Del mismo modo que la pupila necesita un tiempo de reacción para adaptarse al cambio de luz, mi modesto ojo fotográfico necesita un tiempo de adaptación hasta empezar a ver algo atractivo, una escena con una estructura visual ordenada, empezando poco a poco a identificar elementos y relaciones entre ellos.
Para empeorar las cosas, si llego pronto, cuando falta uno de los dos ingredientes de la fotografía —la luz—, me cuesta ver aún más. Estoy seguro de que muchas veces no sé identificar una buena composición por la falta de ese otro ingrediente. Es como si no pudiese ver el enigma que esconde el puzzle porque me falta una de las dos piezas de la fotografía.

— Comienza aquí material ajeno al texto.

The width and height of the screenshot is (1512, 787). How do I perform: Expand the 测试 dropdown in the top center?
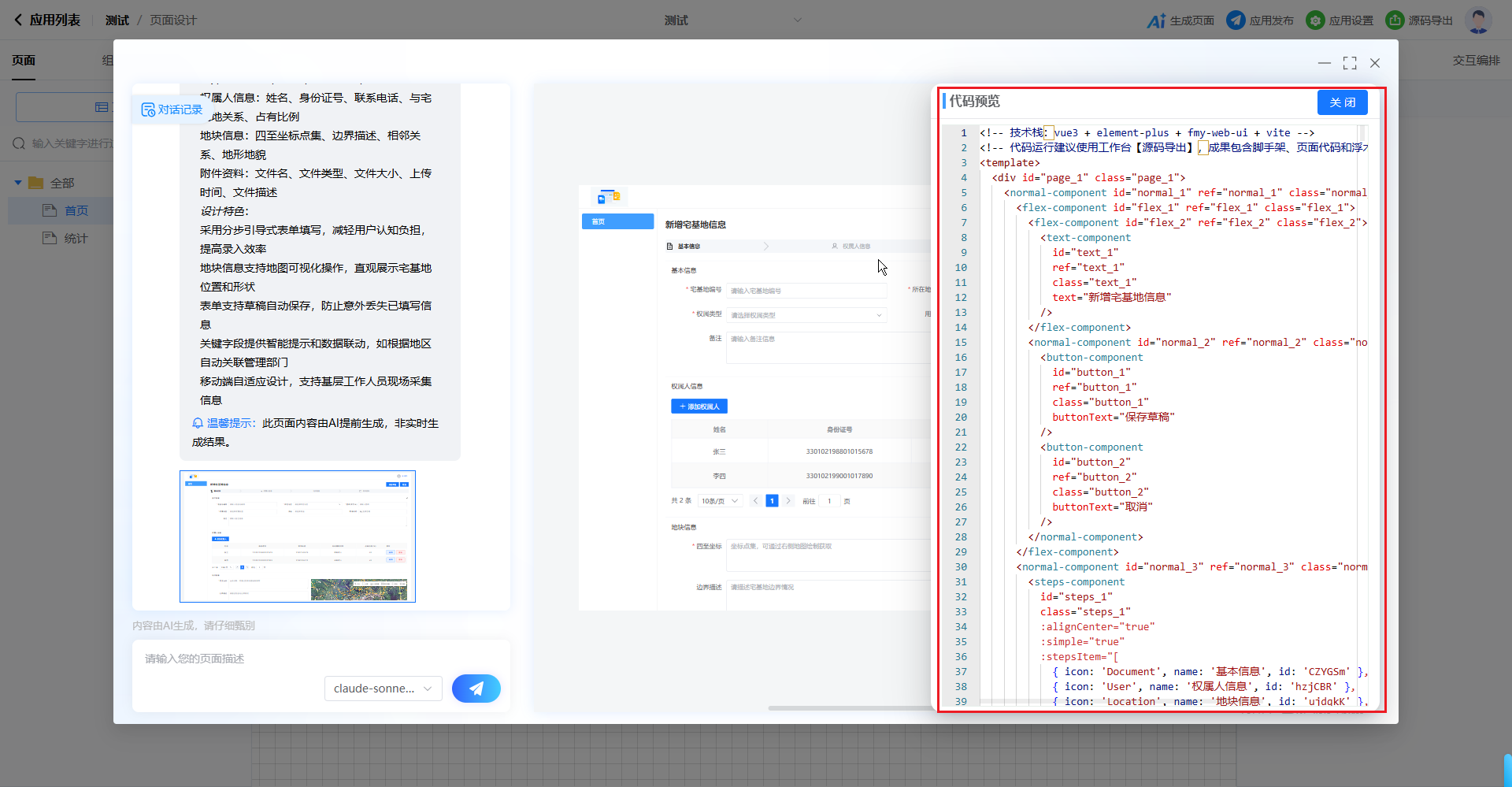[797, 20]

Así me sentí al llegar a ese lugar de Cabo de Gata. Cuando estudié este sitio tenía claro que quería combinar en primer plano la duna fósil con los domos volcánicos —los Frailes— como fondo. Dos signos del paso del tiempo con tonos opuestos.
Parecía imposible conectar ambos elementos (duna y cerros); sólo encontraba escenas con dos planos totalmente aislados, sin relación entre ellos. Encontrar un flujo visual en el primer plano era complicado. Demasiado caos en los estratos de la duna y ningún tipo de orden. Además, desplazarme mucho hacia la vecina playa del embarcadero —para buscar un primer plano mejor— cambiaba el punto de vista de tal forma que el Fraile Chico ocultaba al Fraile Grande y el fondo perdía contenido.
Después de dar muchas vueltas a la playa encontré esta grieta. La utilicé como vector para guiar la mirada hacia el fondo. Pensé que era un buen complemento a un volcán: una línea sinuosa que me recordaba a un antiguo río de lava fluyendo desde éste. Aunque no fue el mejor, el cielo ayudó a potenciar la escena volcánica: las nubes simulaban el humo y ceniza de una erupción y el rojo evocaba al magma ardiendo.